> **EXERCISE DETAILS**: In the data below, find the line containing "For every named", then set down that line and every later line up to and including the line containing "Tout accepter (542, 213)", exactly.

> **INPUT RECORDS**:

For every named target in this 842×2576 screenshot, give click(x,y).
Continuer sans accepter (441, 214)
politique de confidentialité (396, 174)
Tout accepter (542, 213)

* * *

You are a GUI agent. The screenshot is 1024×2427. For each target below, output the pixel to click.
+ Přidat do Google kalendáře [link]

> **ANSWER SECTION**:
For every named target in this 842×2576 screenshot, give click(x,y).
Continuer sans accepter (441, 214)
politique de confidentialité (396, 174)
Tout accepter (542, 213)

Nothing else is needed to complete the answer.